**WHAT YOU NEED TO DO:** In the data below, find each line carrying the string "will" and copy it out.

─── INPUT RECORDS

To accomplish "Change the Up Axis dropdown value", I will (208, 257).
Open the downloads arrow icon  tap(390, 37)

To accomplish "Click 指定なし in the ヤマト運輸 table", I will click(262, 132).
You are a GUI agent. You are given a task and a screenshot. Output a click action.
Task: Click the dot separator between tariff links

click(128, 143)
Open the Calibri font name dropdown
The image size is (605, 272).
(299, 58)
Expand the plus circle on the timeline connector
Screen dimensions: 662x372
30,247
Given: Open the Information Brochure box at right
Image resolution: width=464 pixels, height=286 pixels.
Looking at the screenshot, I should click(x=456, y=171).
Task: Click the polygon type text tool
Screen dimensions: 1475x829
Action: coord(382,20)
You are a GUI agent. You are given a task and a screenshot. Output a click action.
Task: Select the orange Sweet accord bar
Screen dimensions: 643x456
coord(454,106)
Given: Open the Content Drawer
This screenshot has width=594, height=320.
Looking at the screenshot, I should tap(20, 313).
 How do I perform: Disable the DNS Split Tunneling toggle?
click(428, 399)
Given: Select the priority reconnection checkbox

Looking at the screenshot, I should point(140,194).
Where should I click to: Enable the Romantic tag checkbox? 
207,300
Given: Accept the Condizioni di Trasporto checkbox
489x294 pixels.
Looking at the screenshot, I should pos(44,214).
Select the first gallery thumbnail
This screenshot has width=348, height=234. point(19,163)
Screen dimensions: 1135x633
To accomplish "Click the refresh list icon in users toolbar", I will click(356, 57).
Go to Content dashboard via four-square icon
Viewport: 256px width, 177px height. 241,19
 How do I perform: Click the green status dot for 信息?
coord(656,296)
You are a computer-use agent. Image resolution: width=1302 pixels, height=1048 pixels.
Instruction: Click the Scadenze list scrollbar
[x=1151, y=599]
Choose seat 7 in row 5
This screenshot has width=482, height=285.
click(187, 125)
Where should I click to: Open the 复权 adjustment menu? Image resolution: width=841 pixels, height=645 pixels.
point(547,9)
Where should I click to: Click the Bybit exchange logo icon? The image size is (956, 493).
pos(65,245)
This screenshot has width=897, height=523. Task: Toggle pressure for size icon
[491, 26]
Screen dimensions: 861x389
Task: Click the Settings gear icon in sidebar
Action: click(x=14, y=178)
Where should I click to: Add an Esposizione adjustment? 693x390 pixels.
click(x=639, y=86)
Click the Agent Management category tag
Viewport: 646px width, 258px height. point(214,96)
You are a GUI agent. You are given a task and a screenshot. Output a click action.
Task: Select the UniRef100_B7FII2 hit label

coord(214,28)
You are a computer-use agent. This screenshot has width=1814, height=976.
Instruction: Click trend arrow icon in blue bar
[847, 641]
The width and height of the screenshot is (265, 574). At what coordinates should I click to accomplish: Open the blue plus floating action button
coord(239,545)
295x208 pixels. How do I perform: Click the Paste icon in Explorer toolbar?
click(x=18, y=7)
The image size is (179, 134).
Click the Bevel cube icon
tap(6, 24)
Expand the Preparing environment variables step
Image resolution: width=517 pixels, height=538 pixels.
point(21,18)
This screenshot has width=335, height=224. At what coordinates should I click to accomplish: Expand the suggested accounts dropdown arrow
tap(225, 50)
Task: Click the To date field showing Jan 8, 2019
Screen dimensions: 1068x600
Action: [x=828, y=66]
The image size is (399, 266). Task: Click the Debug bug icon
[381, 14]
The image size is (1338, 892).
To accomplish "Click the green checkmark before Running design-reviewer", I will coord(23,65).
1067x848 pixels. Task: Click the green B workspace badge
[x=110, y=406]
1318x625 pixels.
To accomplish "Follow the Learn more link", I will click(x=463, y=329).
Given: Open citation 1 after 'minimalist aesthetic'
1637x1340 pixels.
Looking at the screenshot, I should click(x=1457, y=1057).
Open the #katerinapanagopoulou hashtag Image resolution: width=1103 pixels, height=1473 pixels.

──────

**ANSWER SECTION:**
To accomplish "Change the Up Axis dropdown value", I will (208, 257).
To accomplish "Click 指定なし in the ヤマト運輸 table", I will click(262, 132).
To accomplish "Click the refresh list icon in users toolbar", I will click(356, 57).
To accomplish "Click the green checkmark before Running design-reviewer", I will coord(23,65).
To accomplish "Follow the Learn more link", I will click(x=463, y=329).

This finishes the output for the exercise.